Considering the conventions of her time, we can say that Frida Kahlo had a very atypical life. Born in a Catholic society, she claims to be an atheist. From childhood, she likes to dress up as a boy and change gender. A practice that is not repressed by his family although unconventional for this time. As an adult, she tries - not without suffering - to free union with the famous painter Diego Rivera and does not hide her bisexuality (for example, she will have an affair with Josephine Baker).
Frida Kahlo was also atypical in her political views. Very young, she joined the Mexican branch of the Communist Party and married a notorious communist (Diego Rivera). Husband whom she convinced to disobey the Rothschild family, when the latter demanded that the painter remove Lenin from the commissioned fresco (the work was immediately destroyed by the Rothschilds). Frida also puts her life in danger to defend her political ideals. This is particularly the case when she binds to the revolutionary Leon Trotsky and welcomes him under her roof while he was in exile and wanted by Stalin (he was finally assassinated in 1940).
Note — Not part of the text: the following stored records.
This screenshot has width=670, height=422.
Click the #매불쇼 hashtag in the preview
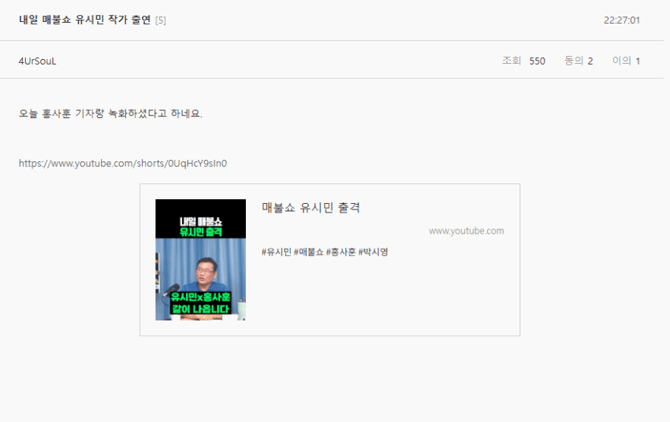[x=309, y=252]
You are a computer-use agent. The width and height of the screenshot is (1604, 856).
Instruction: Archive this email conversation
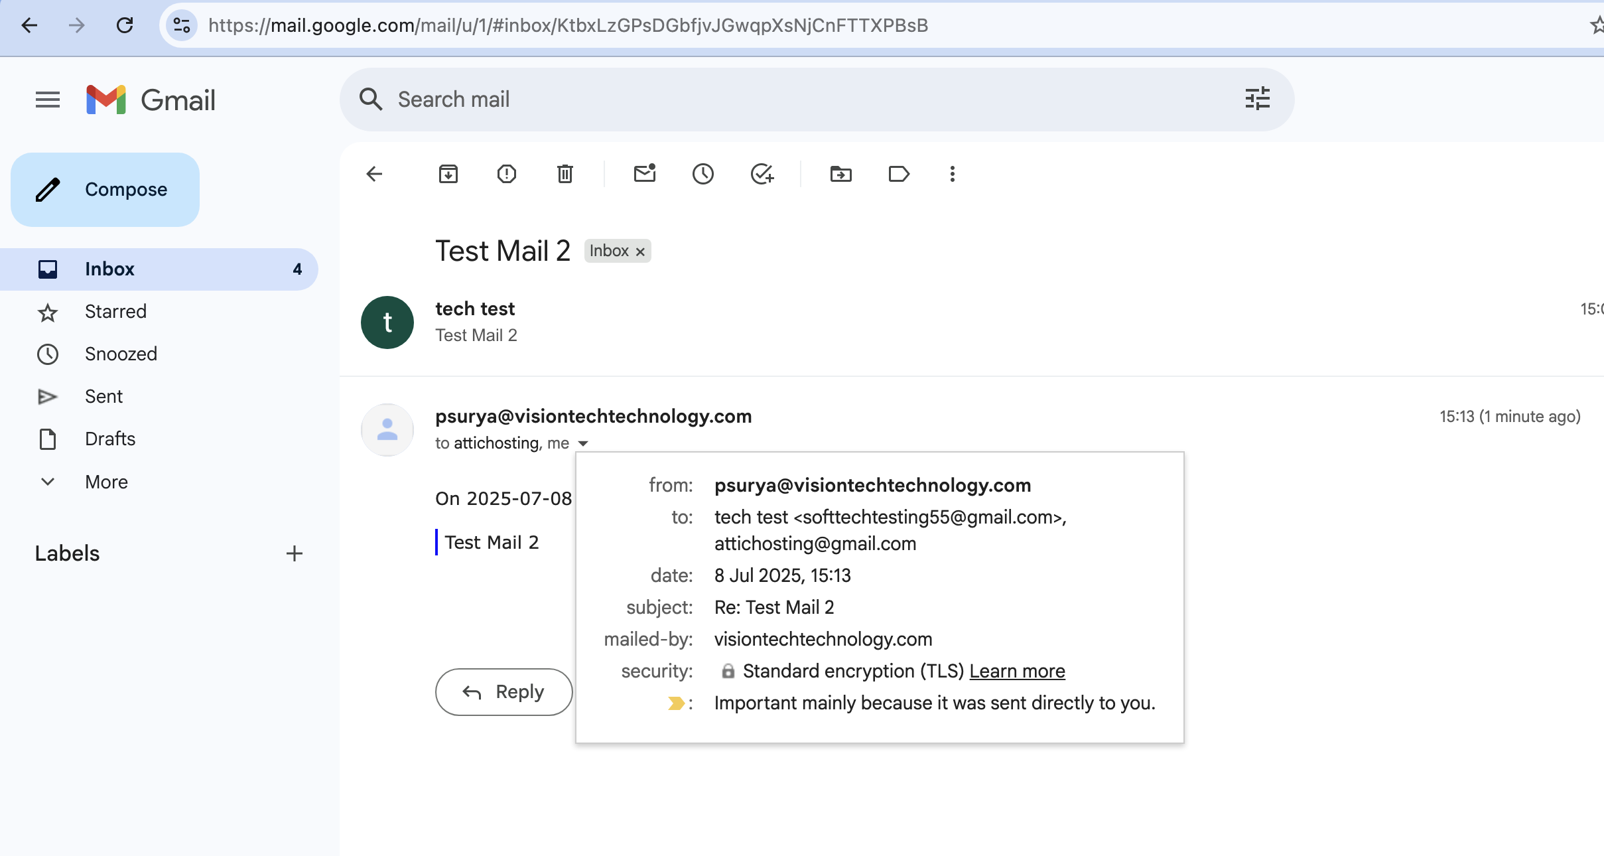(x=448, y=174)
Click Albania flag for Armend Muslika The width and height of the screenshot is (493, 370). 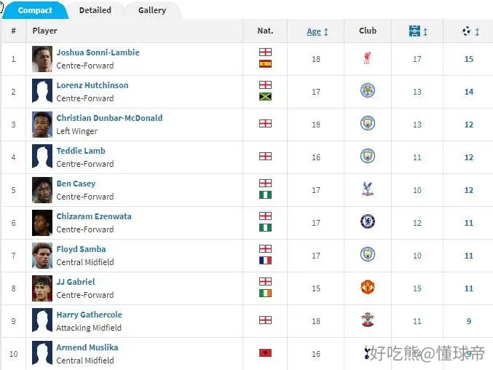click(x=265, y=353)
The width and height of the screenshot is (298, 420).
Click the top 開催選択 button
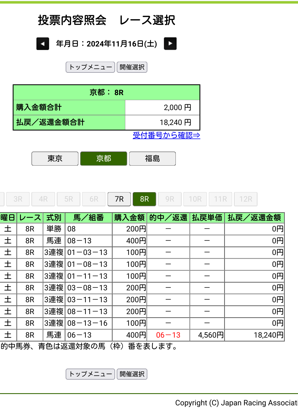132,67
This power that characterized Frida Kahlo was not predestined. She was born with fragile health and had her share of bad luck. All her life, she has to struggle with serious health problems. After a bus accident that occurred at a very young age which led to several major surgeries, she had to put up with body pain all her life, walking with a cane and the impossibility of having children (she wanted some but finally resigned after multiple miscarriages). Sad events that she sublimated in her artistic works and which will allow her - after having lived for a long time in the artistic shadow of her husband (her too!) - to obtain worldwide recognition.

In 1953, when she finally obtained the possibility of exhibiting her works in Mexico, she was very ill. Feigning her doctor who orders her to stay in bed, she creates a surprise by landing lying in her bed at her opening.
In 1954, after a leg amputation that plunged her into depression, she succumbed to pneumonia, leaving a monumental work to the history of art, and to women, a powerful source of inspiration.